Assignment
Give back the entries that follow exactly as written. Any picture gets left out.

Given records
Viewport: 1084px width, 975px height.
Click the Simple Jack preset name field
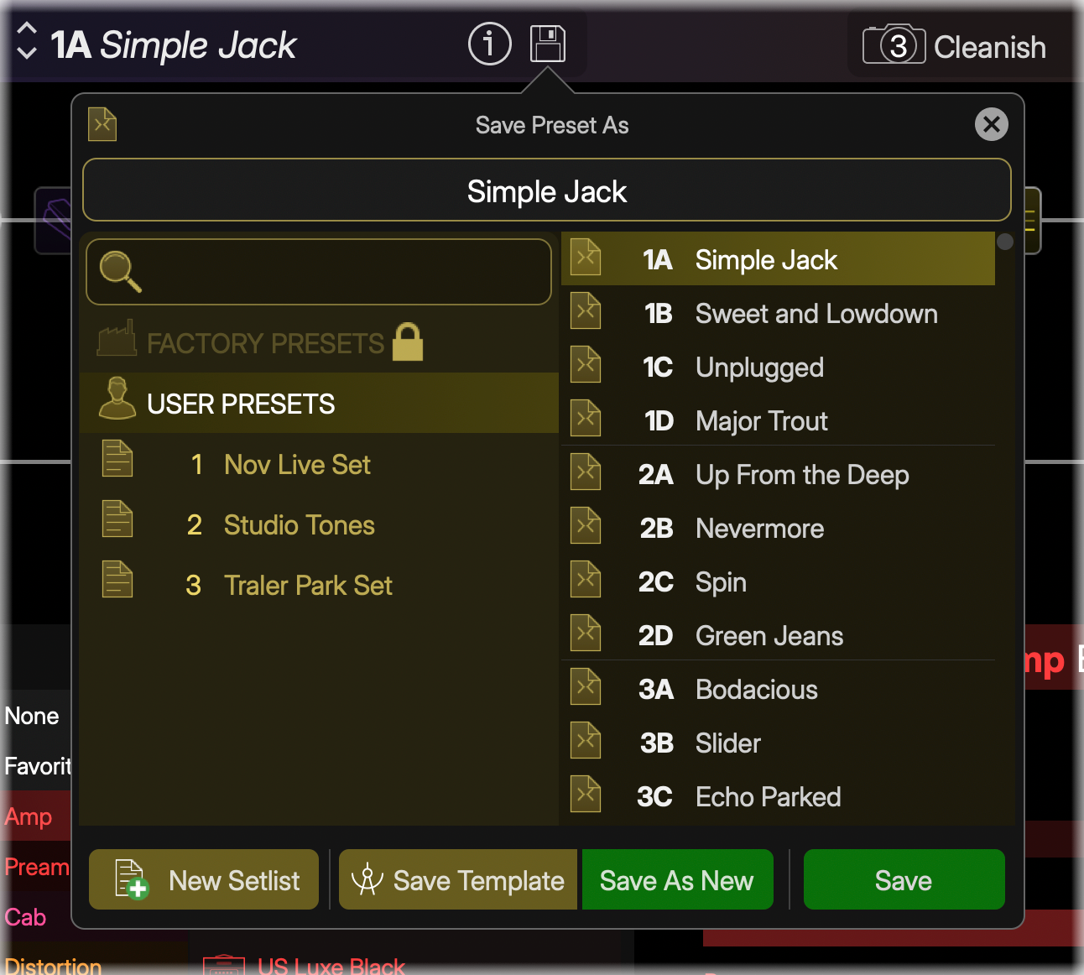click(x=546, y=190)
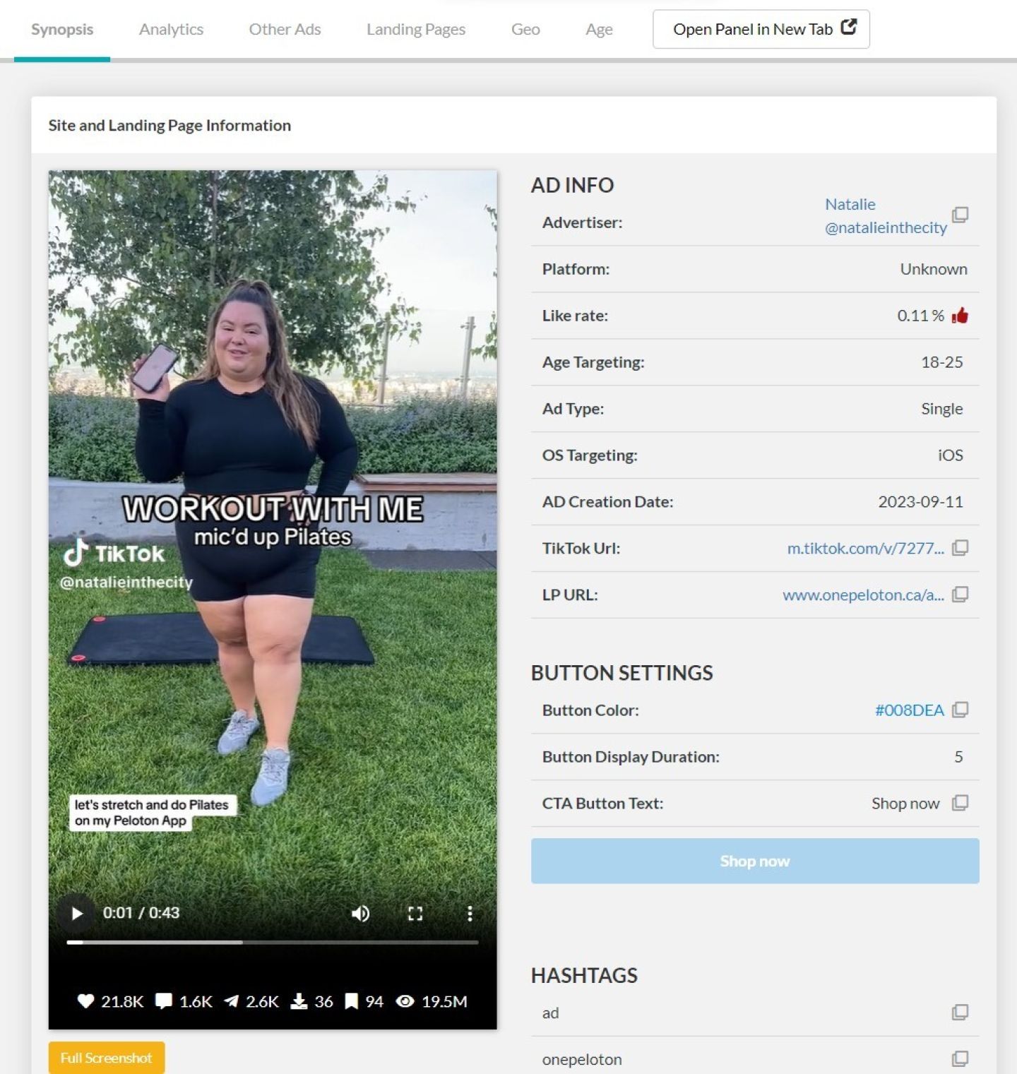Open video more options menu
Viewport: 1017px width, 1074px height.
pyautogui.click(x=470, y=913)
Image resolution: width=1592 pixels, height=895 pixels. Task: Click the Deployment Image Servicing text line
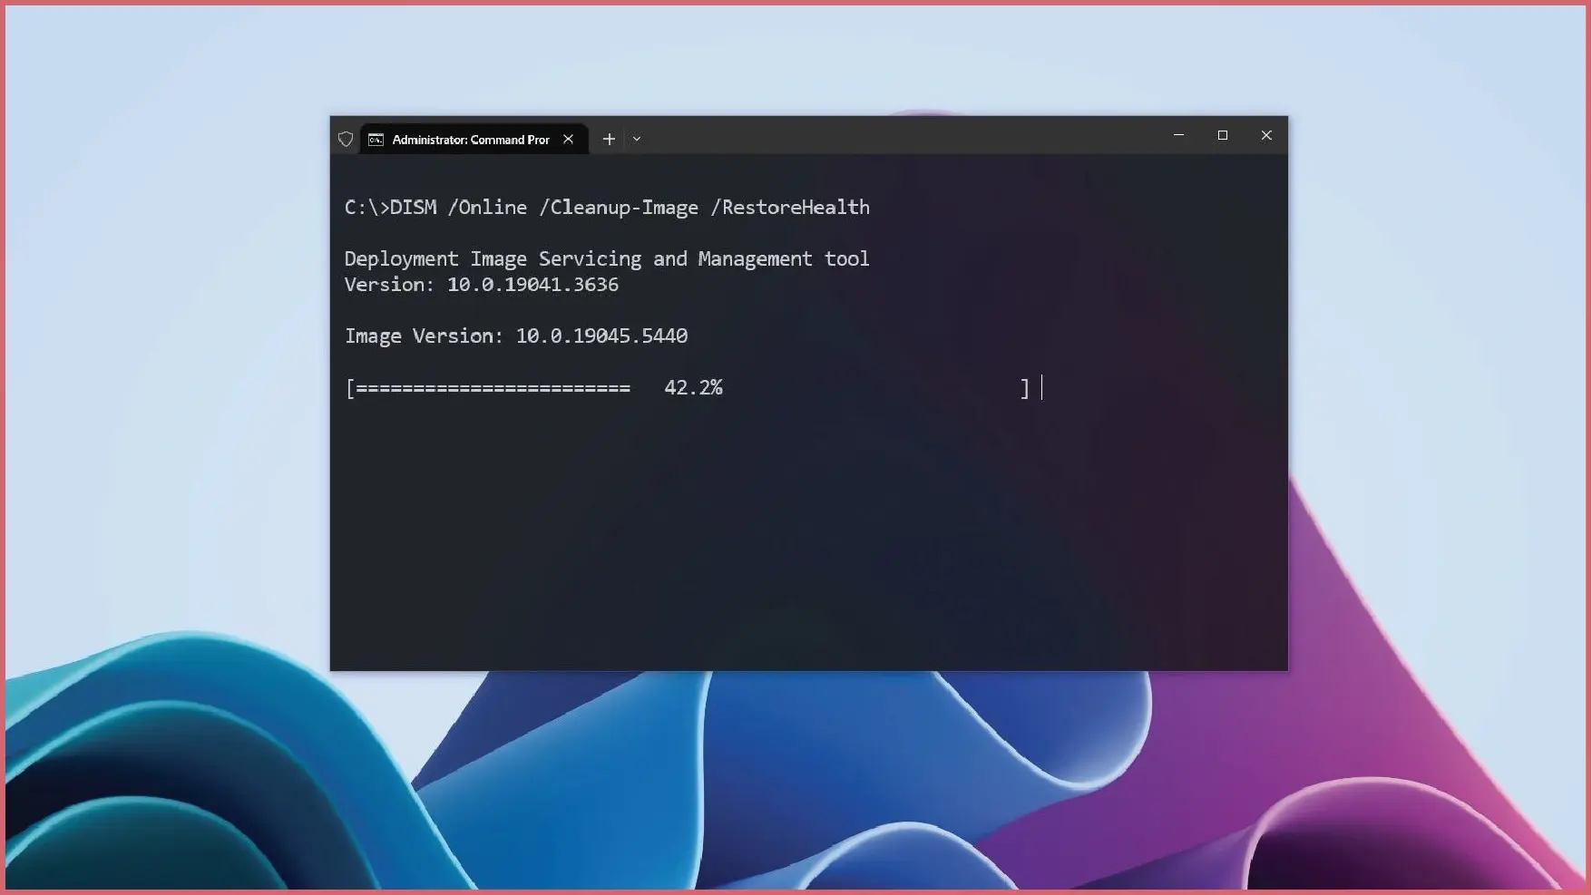(x=606, y=259)
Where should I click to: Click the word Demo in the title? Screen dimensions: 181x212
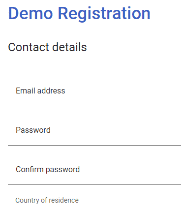30,13
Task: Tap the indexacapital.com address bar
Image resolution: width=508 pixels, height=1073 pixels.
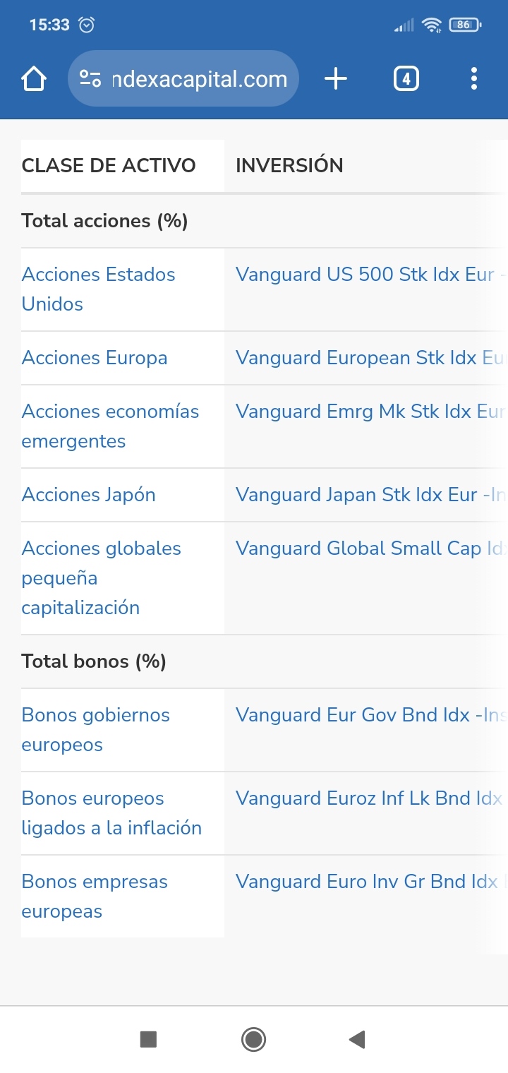Action: 199,79
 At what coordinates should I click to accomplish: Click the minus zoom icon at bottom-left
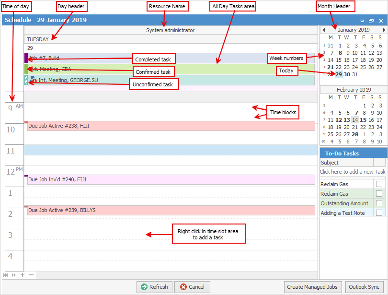[x=31, y=275]
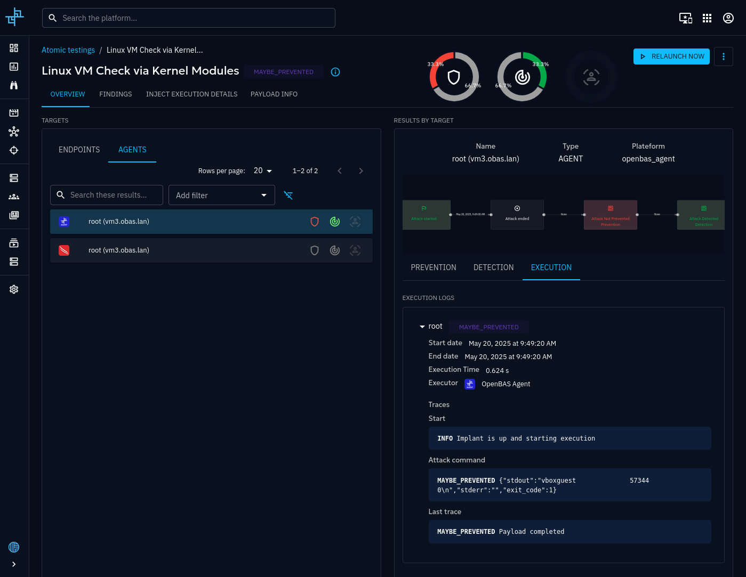The height and width of the screenshot is (577, 746).
Task: Open the Add filter combo box
Action: pos(221,195)
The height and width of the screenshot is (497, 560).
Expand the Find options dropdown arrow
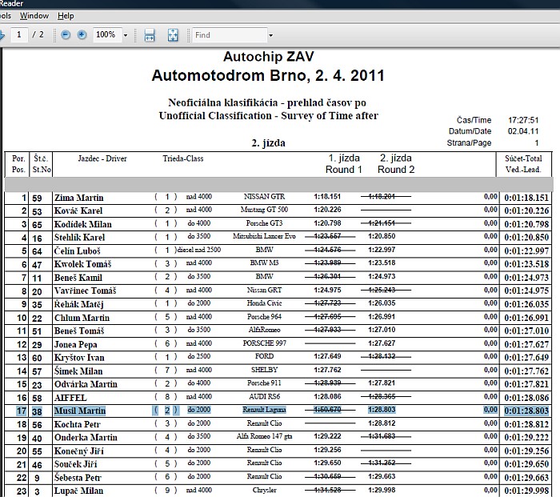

Problem solution
Viewport: 1084px width, 975px height.
Click the Simple Jack preset name field
click(x=546, y=190)
Open video more options menu
Viewport: 1017px width, 1074px height.
pyautogui.click(x=470, y=913)
Image resolution: width=1592 pixels, height=895 pixels. Task: Click the Deployment Image Servicing text line
(x=606, y=259)
Where should I click to: Click the word Demo in the title? Screen dimensions: 181x212
30,13
Task: Tap the indexacapital.com address bar
Image resolution: width=508 pixels, height=1073 pixels.
Action: 199,79
 At what coordinates should I click to accomplish: Click the minus zoom icon at bottom-left
[x=31, y=275]
The height and width of the screenshot is (577, 746).
Task: Open the Add filter combo box
Action: pos(221,195)
The height and width of the screenshot is (497, 560).
Expand the Find options dropdown arrow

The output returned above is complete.